El eje central del primer taller fue "La ciudad que queremos", una pregunta que funcionó como disparador para que los asistentes compartieran sus visiones, inquietudes y propuestas sobre el futuro institucional de Bariloche. La jornada incluyó una exposición del abogado especializado en Derecho Municipal Enrique Marchiaro, quien recorrió experiencias de reformas constitucionales locales en diferentes provincias argentinas y también referencias internacionales, subrayando el valor estratégico que tienen estas cartas orgánicas como instrumentos para profundizar la democracia participativa y mejorar la calidad de la gestión pública en los gobiernos locales.
La Carta Orgánica vigente en Bariloche fue sancionada en 2007 y representó en su momento un salto cualitativo en términos de institucionalidad democrática, incorporando mecanismos de participación ciudadana, principios de transparencia en la gestión y herramientas de control social sobre el gobierno municipal. Sin embargo, la misma norma estableció que debía ser revisada cada dos décadas, reconociendo así la necesidad de que las instituciones se adapten a los cambios sociales, económicos y culturales que atraviesan las comunidades.
Desde la Fundación MAPA enfatizaron que este primer encuentro representa apenas el comienzo de un camino de construcción colectiva que busca involucrar a distintos sectores de la sociedad barilochense en el debate sobre qué ciudad aspiran a habitar y qué herramientas institucionales necesitan para alcanzar ese horizonte.

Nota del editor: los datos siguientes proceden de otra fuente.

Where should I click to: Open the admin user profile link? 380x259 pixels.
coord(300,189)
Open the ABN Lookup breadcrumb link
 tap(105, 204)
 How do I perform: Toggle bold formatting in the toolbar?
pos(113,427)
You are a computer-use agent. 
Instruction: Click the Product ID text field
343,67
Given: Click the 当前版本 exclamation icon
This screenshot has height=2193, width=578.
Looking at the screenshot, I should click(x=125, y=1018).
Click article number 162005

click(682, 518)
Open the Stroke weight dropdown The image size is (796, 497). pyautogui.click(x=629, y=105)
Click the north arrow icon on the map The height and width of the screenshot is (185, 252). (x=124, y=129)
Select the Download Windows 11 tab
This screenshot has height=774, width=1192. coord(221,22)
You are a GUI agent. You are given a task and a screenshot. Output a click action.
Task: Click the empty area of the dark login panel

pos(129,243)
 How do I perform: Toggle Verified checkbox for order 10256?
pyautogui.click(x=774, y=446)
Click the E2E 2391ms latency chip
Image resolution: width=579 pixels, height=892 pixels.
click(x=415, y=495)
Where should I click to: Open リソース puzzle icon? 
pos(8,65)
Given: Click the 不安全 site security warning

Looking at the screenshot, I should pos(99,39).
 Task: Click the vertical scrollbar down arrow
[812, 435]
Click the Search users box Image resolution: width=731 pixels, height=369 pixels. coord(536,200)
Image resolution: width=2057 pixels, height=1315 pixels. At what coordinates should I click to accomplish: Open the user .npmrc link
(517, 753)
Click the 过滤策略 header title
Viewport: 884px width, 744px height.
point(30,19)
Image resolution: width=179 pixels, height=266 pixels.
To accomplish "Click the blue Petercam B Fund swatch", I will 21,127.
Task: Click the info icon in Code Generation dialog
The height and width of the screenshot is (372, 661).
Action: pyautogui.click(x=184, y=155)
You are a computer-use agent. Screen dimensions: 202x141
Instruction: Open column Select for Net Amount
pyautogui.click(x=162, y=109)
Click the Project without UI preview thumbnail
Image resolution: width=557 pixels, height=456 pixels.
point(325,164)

La organización anticipó que continuará desarrollando espacios de diálogo abiertos a toda la comunidad, con el objetivo de que la eventual reforma de la Carta Orgánica refleje genuinamente las necesidades, los desafíos y las aspiraciones de quienes viven en la ciudad, garantizando así que el documento fundamental que rige la vida municipal responda a la realidad contemporánea de Bariloche.